We made our way down to Weir River Farm in Hingham, MA and settled in for a pleasant and leisurely lunch with salads, quiche, an assortment of local cheese and of course, pie. I definitely recommend a visit to the farm and also to World’s End just down the road.

The weather has been beautiful and this was perfect place to get outside and enjoy the warm weather and the bucolic setting. We were even lucky enough to watch the daily sheep feeding.


I’m not sure what your planning for this holiday weekend but I highly recommend this dessert. It’s festive. It’s not too sweet. It’s even historic – the cherry is one of the worlds oldest cultivated fruits. I can’t think of a more perfect way to celebrate the Fourth of July.

What are you doing to celebrate? We haven’t decided yet but hope involves lots of sunshine, long walks and cherry pie.

Cherry Crumb Pie

Pie Crust
356 g all purpose flour
2 g salt
4 g sugar
232 g unsalted butter, cut into cubes
15 g cider vinegar
40-80 g ice water

Preheat oven to 350 degrees (177 c.)
Place dry ingredients in food processor. Add butter and pulse until mixture resembles coarse meal. Add cider and half of the water. Pulse until dough begins to come together, adding more water as needed. Divide dough in half. Flatten into discs and wrap each half in plastic. Refrigerate for 30 minutes.
Roll one half of dough into an 8″ pie plate. (You can use the other half at a later time). Line with foil.

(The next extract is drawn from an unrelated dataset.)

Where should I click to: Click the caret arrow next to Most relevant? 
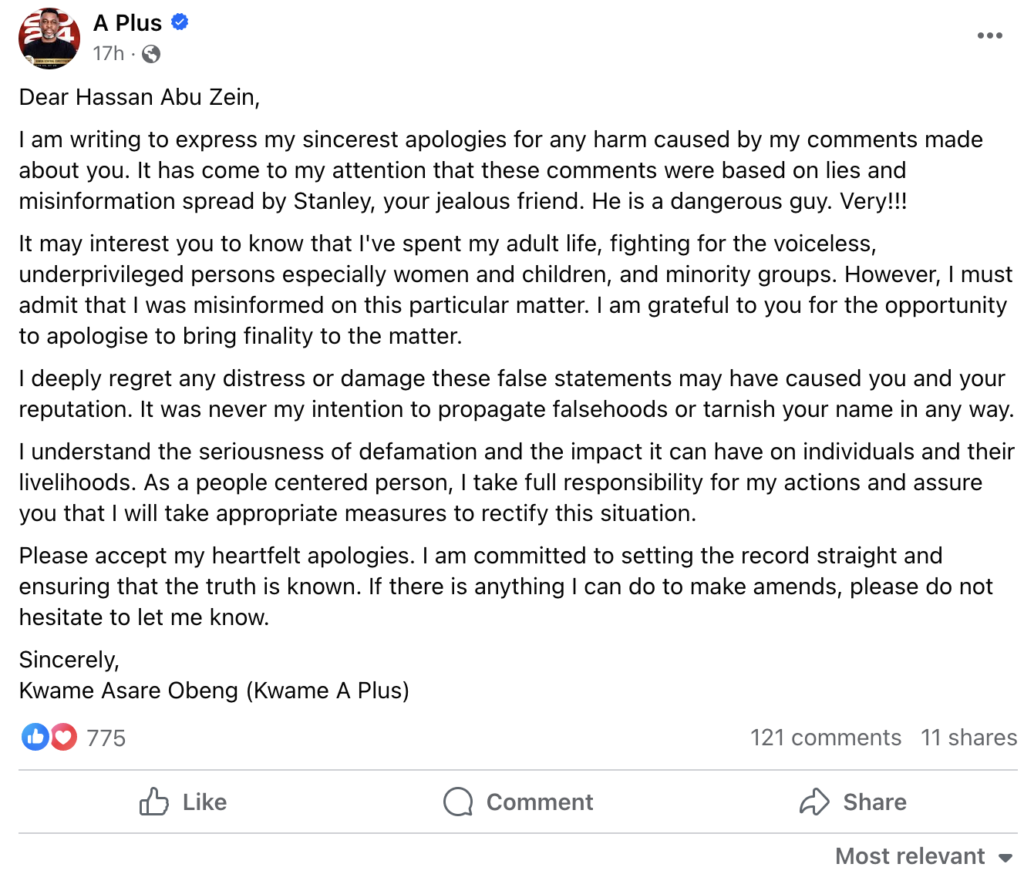[1005, 857]
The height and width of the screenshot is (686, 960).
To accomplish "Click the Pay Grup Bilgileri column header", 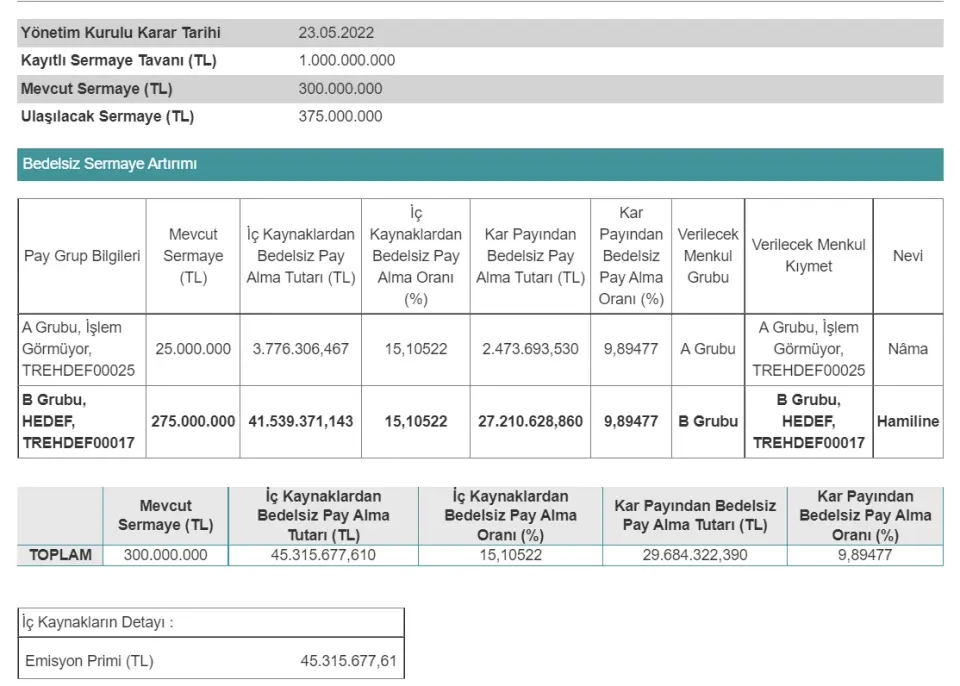I will click(82, 256).
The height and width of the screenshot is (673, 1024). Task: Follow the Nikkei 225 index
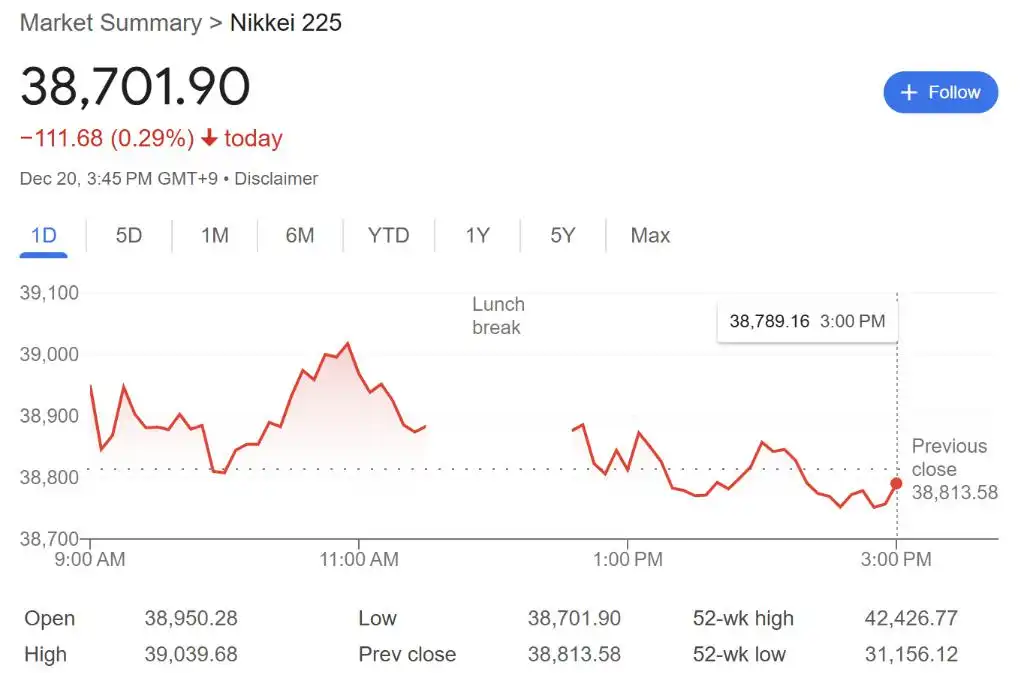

Fill with pie weights and bake for 10-12 minutes. Remove from oven, take out pie weights and set aside.

Cherry Filling
960 ml (about 4 cups) pitted, tart cherries.
50-80 g sugar (to taste)
1 tsp. vanilla extract or Kirsch

Stir ingredients together. Pour into pie crust.
Crumb Topping
115 g unsalted butter
80 g light brown sugar
100 g all purpose flour
100 g oats

Mix all ingredients in a food processor until you have a nice chunky topping.
Sprinkle topping over top of pie.

Bake 40-50 minutes at 425 degrees (215 c) or until nicely browned and bubbly. You may need to put foil over the crust half way through so it doesn’t get too dark.

Bon appétit!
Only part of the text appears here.